==== 给定文本 ====

至此我们完成的模型的创建，接下里需要完成模型的编译：

model.compile(optimizer=keras.optimizers.RMSprop(1e-3),
              loss=[keras.losses.BinaryCrossentropy(from_logits=True),
                      keras.losses.CategoricalCrossentropy(from_logits=True)],
              loss_weights=[1., 0.2])

如上，我们可以为输出赋予不同的误差函数，以帮助我们控制他们两个输出对误差的贡献。由于我们已经为输出层赋予了名字，我们也可以使用如下方式编译：

model.compile(optimizer=keras.optimizers.RMSprop(1e-3),
              loss={'priority':keras.losses.BinaryCrossentropy(from_logits=True),
                      'department': keras.losses.CategoricalCrossentropy(from_logits=True)},
              loss_weights=[1., 0.2])

接下来进行训练，对于在NumPy产生的数据：

import numpy as np

# Dummy input data
title_data = np.random.randint(num_words, size=(1280, 10))
body_data = np.random.randint(num_words, size=(1280, 100))
tags_data = np.random.randint(2, size=(1280, num_tags)).astype('float32')
# Dummy target data
priority_targets = np.random.random(size=(1280, 1))
dept_targets = np.random.randint(2, size=(1280, num_departments))

model.fit({'title': title_data, 'body': body_data, 'tags': tags_data},
          {'priority': priority_targets, 'department': dept_targets},
          epochs=2,
          batch_size=32)

当我们使用Dataset对象时，它要么yield数组元组：([title_data, body_data, tags_data], [priority_targets, dept_targets])，要么yield字典元组：({'title': title_data, 'body': body_data, 'tags': tags_data}, {'priority': priority_targets, 'department': dept_targets})。

====

## 材料问题
[A] 在这篇讲 Keras 多输出模型的文本中，训练代码把 epochs 和 batch_size 分别设为多少？
[B] 接着这篇讲 Keras 多输出模型编译与训练的文本的最后一句往下写。

==== 所给信息 ====

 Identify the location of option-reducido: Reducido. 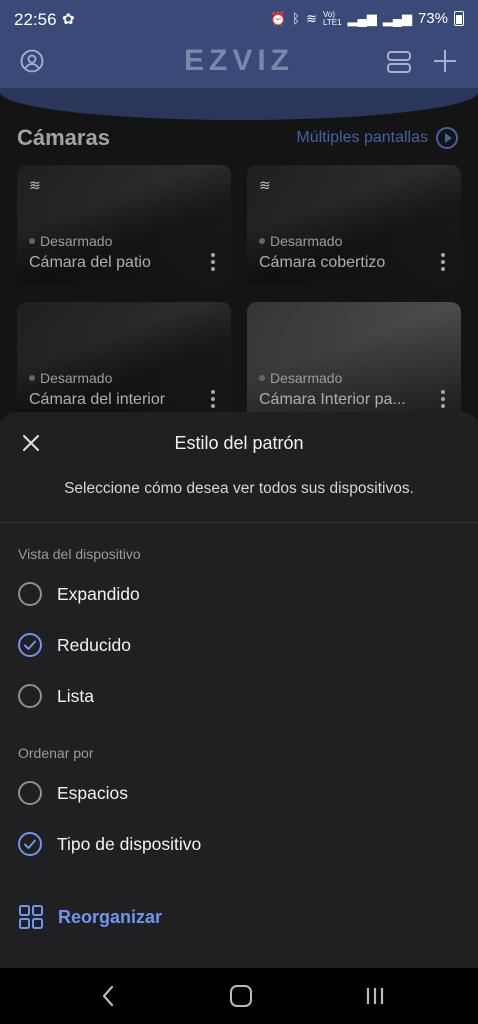
(238, 645).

====

## 参考答案
[A] epochs 为 2，batch_size 为 32。

[B]
一个简单的残差网络模型

函数式API还可以创建非线性的模型，一个常见的应用是构建残差模型：

inputs = keras.Input(shape=(32, 32, 3), name='img')
x = layers.Conv2D(32, 3, activation='relu')(inputs)
x = layers.Conv2D(64, 3, activation='relu')(x)
block_1_output = layers.MaxPooling2D(3)(x)

x = layers.Conv2D(64, 3, activation='relu', padding='same')(block_1_output)
x = layers.Conv2D(64, 3, activation='relu', padding='same')(x)
block_2_output = layers.add([x, block_1_output])

x = layers.Conv2D(64, 3, activation='relu', padding='same')(block_2_output)
x = layers.Conv2D(64, 3, activation='relu', padding='same')(x)
block_3_output = layers.add([x, block_2_output])

x = layers.Conv2D(64, 3, activation='relu')(block_3_output)
x = layers.GlobalAveragePooling2D()(x)
x = layers.Dense(256, activation='relu')(x)
x = layers.Dropout(0.5)(x)
outputs = layers.Dense(10)(x)

model = keras.Model(inputs, outputs, name='toy_resnet')
model.summary()

训练方法如下：

(x_train, y_train), (x_test, y_test) = keras.datasets.cifar10.load_data()
x_train = x_train.astype('float32') / 255.
x_test = x_test.astype('float32') / 255.
y_train = keras.utils.to_categorical(y_train, 10)
y_test = keras.utils.to_categorical(y_test, 10)

model.compile(optimizer=keras.optimizers.RMSprop(1e-3),
              loss=keras.losses.CategoricalCrossentropy(from_logits=True),
              metrics=['acc'])
model.fit(x_train, y_train,
          batch_size=64,
          epochs=1,
          validation_split=0.2)

共享层

函数式API的另外一个优点是我们可以使用共享层。为了创建共享层，我们只需要创建层的实例，然后再不断调用即可：

# Embedding for 1000 unique words mapped to 128-dimensional vectors
shared_embedding = layers.Embedding(1000, 128)

# Variable-length sequence of integers
text_input_a = keras.Input(shape=(None,), dtype='int32')

# Variable-length sequence of integers
text_input_b = keras.Input(shape=(None,), dtype='int32')

# We reuse the same layer to encode both inputs
encoded_input_a = shared_embedding(text_input_a)
encoded_input_b = shared_embedding(text_input_b)

提取和重用节点

由于我们使用函数式API创建的模型是静态的，所以它容易被存取和检查。这个过程和画图差不多。这也就意味着我们可以获取模型中节点并且重用他们。接下来我们看一下带有权重的VGG19模型：

1
2
3

from tensorflow.keras.applications import VGG19

vgg19 = VGG19()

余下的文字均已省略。